Edward Babinski: Tom, Just tell me what you mean by “perfect.” Is the eating the hence the death of plants included in your definition of “perfection?” What about the deaths of any insects or very small multicellular animals attached to those plants which a large plant-eating animal might also ingest with each leaf or piece of fruit it bites into and eats? Or, like I suggested, a shark eating seaweed, and also swallowing small baby fish who were also eating the same seaweed. Thatʼs fish death. Also, speaking of death, if no animals died, but they produced as many offspring as they do today and all the offspring survived, then a single bacterium could envelope the earth with its offspring in something like a few days. A single oyster could envelope the earth with all its offspring and crowd all the water out of the oceans in less than a year. And what about death due to accidental drowning or falling accidents or tipping over the nests of other animals accidentally or stepping on animals accidentally? And of course, thereʼs the process of elimination of gas and solid waste in the colon which doesnʼt seem to be “perfection" to me.

And thereʼs also the death of cells in our own bodies, like skin and hair cells. Even the development of our brains requires an enormous amount of brain cells dying each day after we are born, in order for our brains to develop their own “individual and social reality networks,” whereas without such natural brain cell death, our sensations would probably be overloaded and our thoughts confused. So, “death” seems an inevitability in nature, indeed a necessity in so many ways, part of the warp and woof of the cosmos. Without hydrogen atoms “dying” to become fused into something new and different inside stars, and wasting a helluva lot of energy in the process (entropic energy waste) there wouldnʼt be elements galore, but just hydrogen atoms. What kind of world do possibly imagine could exist without the many “deaths” above? The Bible itself speaks of God “multiplying” Eveʼs pains during childbirth, and you canʼt “multiply” what isnʼt already there. So, there was “pain” in “Eden” too. And even Henry Morris had it out with Robert Kofahl, two young-earth creationists, who debated in The Creation Research Society Quarterly such topics as whether or not the 2nd law of thermo-d was in action prior to “the Fall.” Kofahl pointed out to Morris that without the 2nd law being in effect Adam could not have even digested the fruit he ate.
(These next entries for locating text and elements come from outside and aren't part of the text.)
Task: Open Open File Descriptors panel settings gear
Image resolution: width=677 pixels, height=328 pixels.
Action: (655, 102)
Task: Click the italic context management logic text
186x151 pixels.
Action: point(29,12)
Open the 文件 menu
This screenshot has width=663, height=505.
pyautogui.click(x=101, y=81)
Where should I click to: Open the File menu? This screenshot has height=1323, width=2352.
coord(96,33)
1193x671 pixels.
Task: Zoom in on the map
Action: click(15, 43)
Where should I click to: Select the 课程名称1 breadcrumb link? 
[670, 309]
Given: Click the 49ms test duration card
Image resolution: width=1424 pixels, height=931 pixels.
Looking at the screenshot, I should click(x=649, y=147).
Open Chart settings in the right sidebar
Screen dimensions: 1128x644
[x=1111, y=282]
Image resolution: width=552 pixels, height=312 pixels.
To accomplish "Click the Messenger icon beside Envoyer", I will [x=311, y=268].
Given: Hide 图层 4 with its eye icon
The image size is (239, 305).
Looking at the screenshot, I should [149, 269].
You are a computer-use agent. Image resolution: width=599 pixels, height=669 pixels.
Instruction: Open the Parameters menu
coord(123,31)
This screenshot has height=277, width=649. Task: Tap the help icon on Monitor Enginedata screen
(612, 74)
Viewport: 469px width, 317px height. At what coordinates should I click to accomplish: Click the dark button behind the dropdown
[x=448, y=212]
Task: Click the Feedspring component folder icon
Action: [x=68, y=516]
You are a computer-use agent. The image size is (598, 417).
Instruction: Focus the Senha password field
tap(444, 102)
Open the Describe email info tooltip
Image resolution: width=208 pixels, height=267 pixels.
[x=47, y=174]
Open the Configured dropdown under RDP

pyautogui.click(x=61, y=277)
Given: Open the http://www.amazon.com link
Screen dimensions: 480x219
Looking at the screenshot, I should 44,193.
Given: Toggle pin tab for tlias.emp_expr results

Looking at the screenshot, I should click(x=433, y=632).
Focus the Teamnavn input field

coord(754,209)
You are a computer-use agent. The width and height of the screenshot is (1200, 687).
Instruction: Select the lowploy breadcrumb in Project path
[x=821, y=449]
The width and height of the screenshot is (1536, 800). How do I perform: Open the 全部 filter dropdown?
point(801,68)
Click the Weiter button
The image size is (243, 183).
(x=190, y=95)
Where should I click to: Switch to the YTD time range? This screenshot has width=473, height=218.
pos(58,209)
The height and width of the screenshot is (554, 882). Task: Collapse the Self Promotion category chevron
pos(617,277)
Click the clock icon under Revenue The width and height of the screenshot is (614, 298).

So, do you have the slightest idea what you are talking about when you speak of the world being “perfect” before “the Fall?” Nor does the Hebrew tale of the expulsion from Eden describe any more “curses” than the introduction of thorns and thistles, the curse of the snake to go on its belly (how it moved about before it was cursed to go on its belly, the story does not say), and the increase of womanʼs pain in childbirth. Doesnʼt sound like the whole of creation was changed radically, just a few discrete changes. Besides to change it radically would have meant recreating it as a whole, and God “rested” after the sixth day.

Your belief in the unspecified “perfection” of creation “prior to the Fall,” kind of reminds me of the way some creationists woo an audience with tales of how “BIG” things used to be on earth “before the Flood,” when the world was “more perfect,” like thirty-foot tall cattails and big dragonflies with huge wingspans and dinosaurs, etc. But I point out to such folks that some dinosaurs were also the size of chickens, and that the biggest plants and animals ever known are living today in our “less than perfect world,” animals like the Sequoia and the Blue Whale.

Lastly, what about fellow ID folks who disagree with your views concerning the “perfection” of creation, but who instead accept the vast age of the cosmos? I should think theyʼd raise many of the same questions I raised above, asking you to please just try to explain what you mean by “perfect.”